Topics in Corpus Linguistics for Social Media Research

[Pages:3]Topics in Corpus Linguistics for Social Media Research

Organiser: Amanda Potts, Lancaster University

Half-day workshop

Social media platforms are at the cutting edge of technological advances, and research in discourse on these sites is likewise leading the way in a range of interdisciplinary investigations. Discourse drawn from social media is a natural fit for corpus linguistic studies: it is plentiful, digital, and natural. However, the emerging field of corpus-based social media studies is encountering issues inherited from its various parent disciplines as well as facing growing pains unique to the sub-discipline.

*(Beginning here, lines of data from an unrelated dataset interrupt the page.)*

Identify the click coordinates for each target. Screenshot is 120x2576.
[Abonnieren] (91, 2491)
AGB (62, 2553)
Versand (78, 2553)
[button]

In this half-day colloquium, a range of topics in corpus linguistics for social media research will be presented by invited speakers, with ample time given to discussion of emerging issues in participants' projects. Talks move through an evolution, with Dawn Knight and Svenja Adolphs opening the day by discussing where e-language falls on the spoken/written continuum, and how we can make sense of social media discourse as a genre. Next, Chris Pak and Alison Sealey demonstrate their method of identifying and filtering tweets for a large-scale critical discourse analysis of discursive ecologies. Rachelle Vessey takes another view of Twitter, underscoring the superdiverse nature of social media data by drawing upon examples of bilingual tweets. Finally, Amanda Potts takes a triangulated approach by considering the production of YouTube videos by very popular social media users, and the impact that reception of these has on the discourse of their fan communities. Extended descriptions of these talks appear below:

1. Language in the Digital Age: Revisiting the Speech-Writing Continuum Dawn Knight, Cardiff University Svenja Adolphs, University of Nottingham

As a relatively new `genre' of communication (Herring 2002), the definition and description of the features of e-language (defined here as any communicative, interactive and/or linguistic stimulus that is digitally based and `incorporates multiple forms of media bridging the physical and digital' (Boyd and Heer 2006: 1) and how it compares and contrasts with spoken and written genres of communication is an on-going concern in studies of Computer Mediated Communication, Applied Linguistics, Corpus Linguistics and beyond.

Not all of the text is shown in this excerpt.